METTI IN PRATICA:
1. Per favore, ricopia una parte del brano sulle nascite, cominciando dalle parole "I dati provvisori" e fermandoti dopo "rispetto al passato.".
2. Rispondi a queste domande sul brano sulle nascite:
(a) Secondo il presidente dell'Istat, da quante a quante unità sono passati i centenari in quindici anni?
(b) A quanto è sceso nel 2024 il numero medio di figli per donna?
(c) Quale età sfiora ormai l'età media alla nascita del primo figlio?

BRANO DA ESAMINARE:
──────────────────────────────
NASCITE: Sempre più giù. 

In 15 il doppio dei centenari. 

 

 di LELIO CUSIMANO

 L’evoluzione demografica del nostro Paese continua a muoversi lungo due traiettorie divergenti: da un lato una natalità sempre più esile, dall’altro una longevità che avanza con forza.

È da quest’ultimo dato che conviene partire, seguendo le parole del presidente dell’Istat, Francesco Maria Chelli, che ha sottolineato come «in quindici anni i centenari siano raddoppiati, passando da 10 mila a quasi 24 mila unità». È un segnale positivo, testimonianza dei progressi nella qualità della vita e nella medicina; sul versante opposto, però, le culle continuano a svuotarsi.

I dati provvisori relativi ai primi sette mesi dell’anno confermano un quadro ormai strutturale: le nascite rimangono sotto la soglia delle 200 mila unità, in ulteriore flessione rispetto al passato.

Un calo che non sorprende, perché ha radici profonde e lontane. Già alla fine degli anni Settanta il numero medio di figli per donna era sceso stabilmente sotto la soglia dei due necessari al ricambio generazionale. Da allora le nuove generazioni sono sempre più piccole di quelle dei loro genitori, mentre l’aumento della speranza di vita ha progressivamente gonfiato la fascia più anziana della popolazione.

Gli effetti li vediamo ogni giorno, non solo nelle statistiche: nel 2024 il numero medio di figli per donna è sceso a 1,18, ritoccando al ribasso un record negativo che resisteva dal 1995. E l’età media alla nascita del primo figlio sfiora ormai i 32 anni.

 Le famiglie si fanno più piccole, gli orizzonti più incerti.
──────────────────────────────
MATERIALE FORNITO:
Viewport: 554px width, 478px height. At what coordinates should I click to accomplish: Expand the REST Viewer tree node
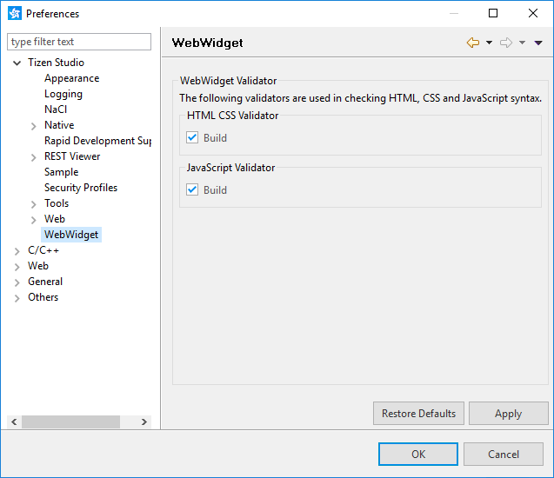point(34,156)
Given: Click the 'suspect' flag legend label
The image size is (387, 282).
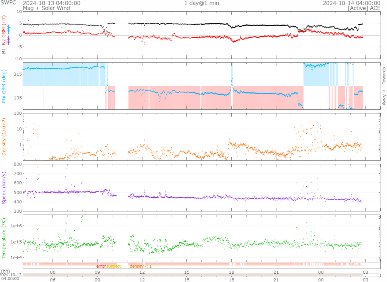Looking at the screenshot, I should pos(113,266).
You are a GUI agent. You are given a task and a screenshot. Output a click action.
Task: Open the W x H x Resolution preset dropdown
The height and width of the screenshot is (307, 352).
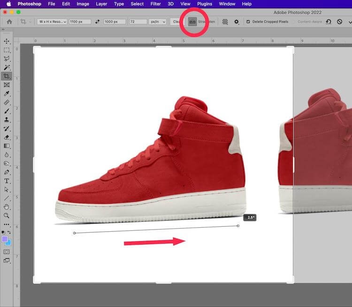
──────────────────────────────
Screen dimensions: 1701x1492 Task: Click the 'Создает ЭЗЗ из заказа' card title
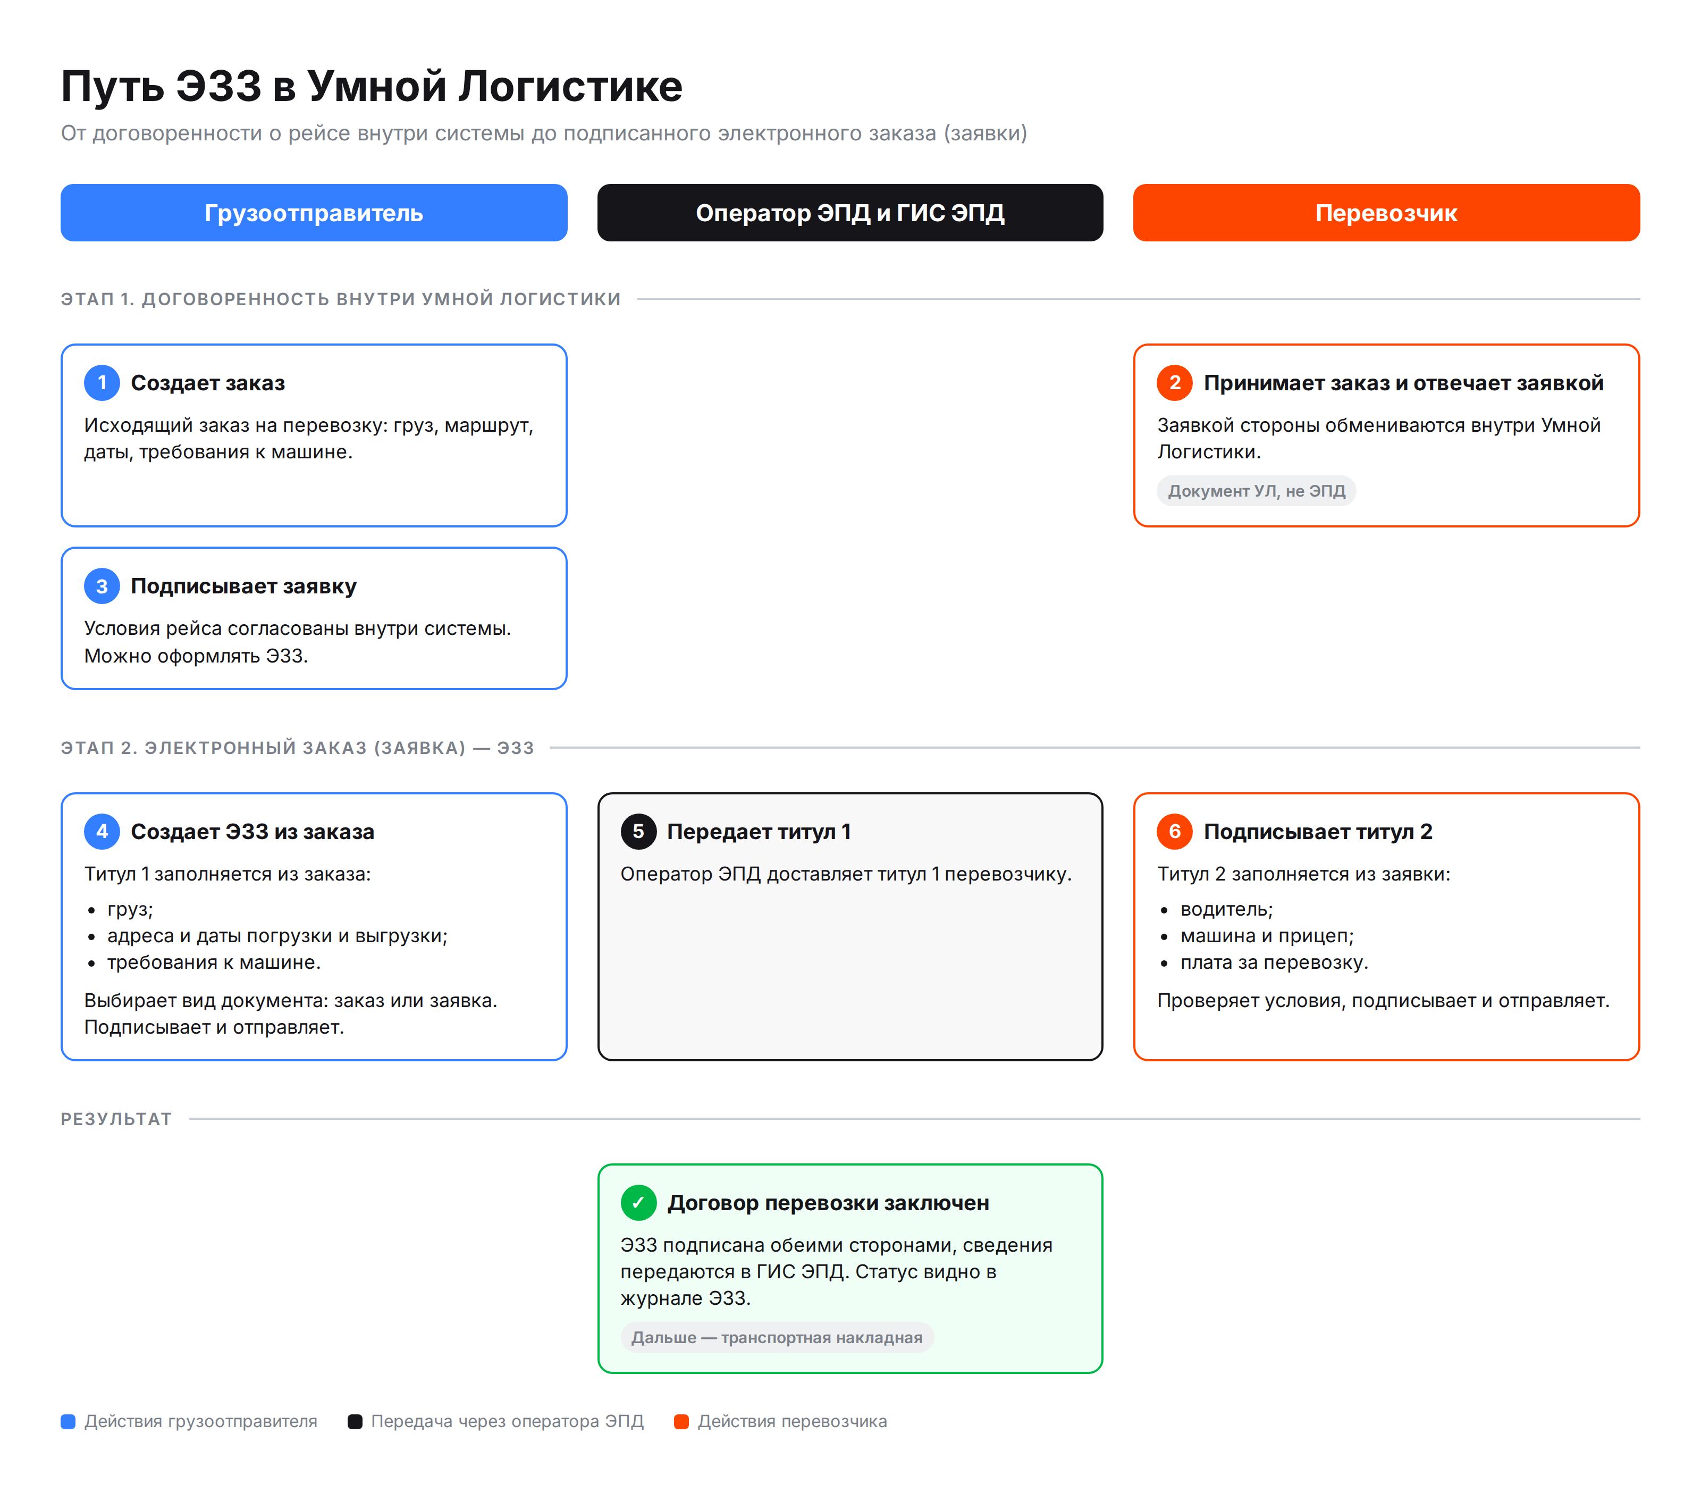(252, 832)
──────────────────────────────
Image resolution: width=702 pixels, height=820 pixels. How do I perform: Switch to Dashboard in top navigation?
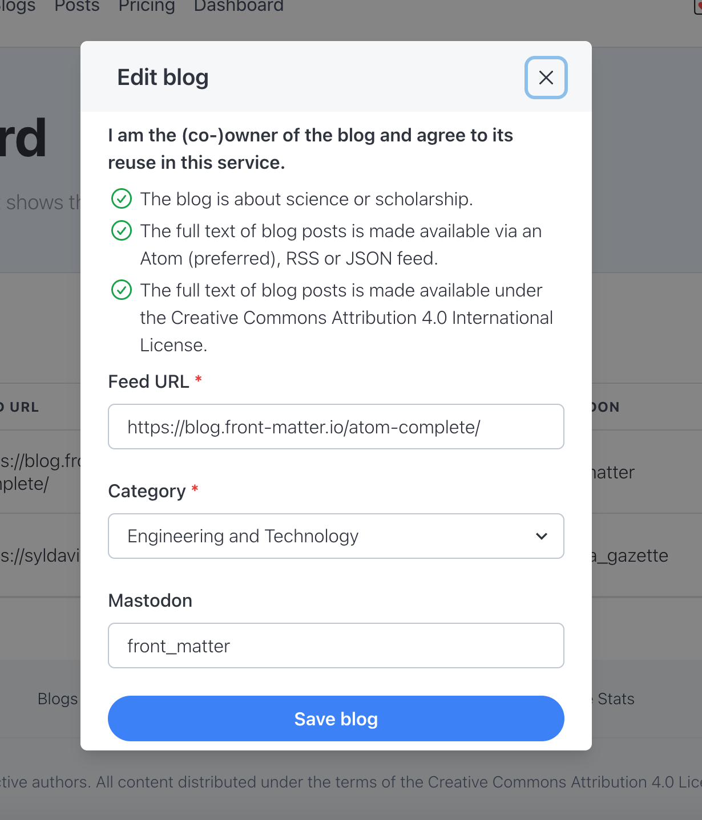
──────────────────────────────
RISULTATI DELLE ATTIVITÀ:
1.
I dati provvisori relativi ai primi sette mesi dell’anno confermano un quadro ormai strutturale: le nascite rimangono sotto la soglia delle 200 mila unità, in ulteriore flessione rispetto al passato.

2.
(a) Da 10 mila a quasi 24 mila unità.
(b) A 1,18.
(c) I 32 anni.